Onur Hamzaoğlu ve ekip arkadaşlarının yaptığı çalışmalar ilimizin işyerlerinin neden olduğu karsinojenik kimyasallar nedeni ile kanser riskinin en yüksek olduğu illerden biri olduğunu ortaya koymuştur. Gerek işyerlerinde maruz kalınan kimyasallar, gerekse işletmelerin neden olduğu çevre kirliliği başta mesleki kanserler olmak üzere mesleki hastalıklara da neden olmaktadır. Öte yandan kentsel dönüşüm, bina tadilatları vb asbestli malzemelerin sökümüne neden olmaktadır ve ilimizde asbest tespiti yapan bir belediye birimi bulunmamaktadır. Yıllardır inşaat işkolunda çalışan emekçiler asbeste maruz kalmıştır ve kalmaya devam etmektedir. Bunlara rağmen ilimizde meslek hastalıkları konusunda araştırma yapan, tanı ve tedavi konusunda uzmanlaşmış bir hastane veya poliklinik bulunmamaktadır.

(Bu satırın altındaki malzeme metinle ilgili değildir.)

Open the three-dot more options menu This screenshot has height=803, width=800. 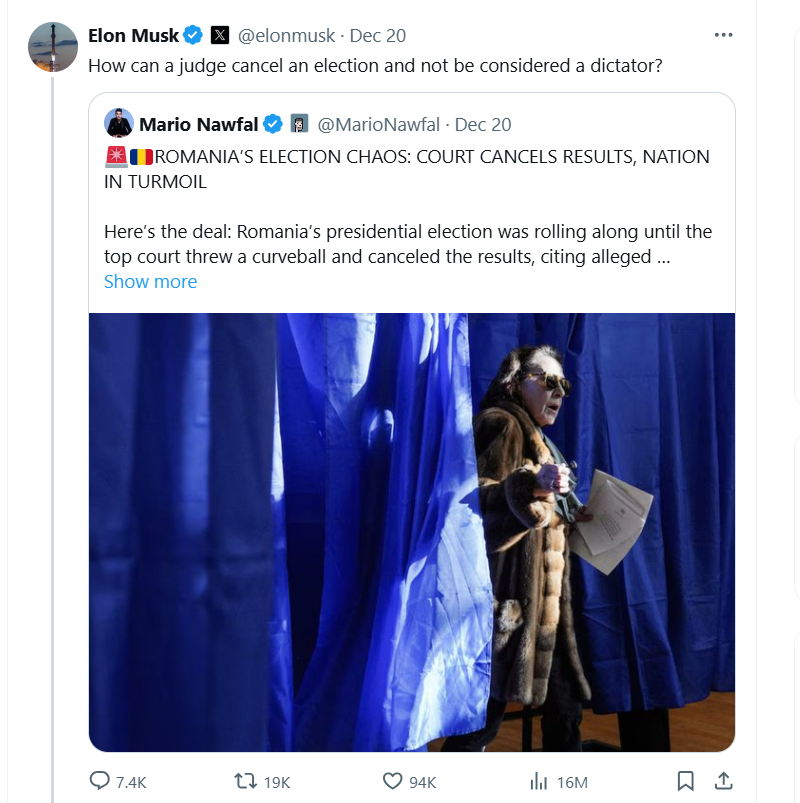(724, 35)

Mülteci göçmen ölümleri de giderek artmakta ve ölümler yasalara aykırı, çağ dışı çalışma ve barınma koşullarından kaynaklanmıştır. Gebze'de bulunan Akpınar Tekstil'de meydana gelen yangında da bunun bir örneği idi. Biri çocuk olan 4 mülteci işçinin öldüğü fabrikada mevzuatın gereği hemen hemen hiçbir önlem alınmamış, kaçak işçi çalıştırılmış ve bunlar kamu otoritesinin gözü önünde meydana gelmiştir.
Taleplerimiz
1- Ölen işçilerin yüzde 99’u sendika üyesi değildir. Yani sendikasız çalışmak ölüm demektir. İş cinayetlerinin önlenmesi, sağlıklı ve güvenli çalışmanın ön koşulu işçi katılımıdır. İşçiler ancak sendikalaşarak bunu sağlayabilir. Ülkemizde sendikaya üye olan işçiler işten atılıyor, sermaye işyerlerinde sendika istemiyor ya da istediği sendikayı getiriyor. Devlet daha ileri giderek sendikaların yapacağı basın açıklamalarını, toplantıları ve grevleri yani toplu pazarlık hakkını yasaklıyor. Bu noktada işyeri İSİG kurulları, çalışan temsilciliği ve genel olarak sendikal örgütlenme üzerindeki baskılar sona erdirilmelidir. Grev yasaklarına son verilmelidir…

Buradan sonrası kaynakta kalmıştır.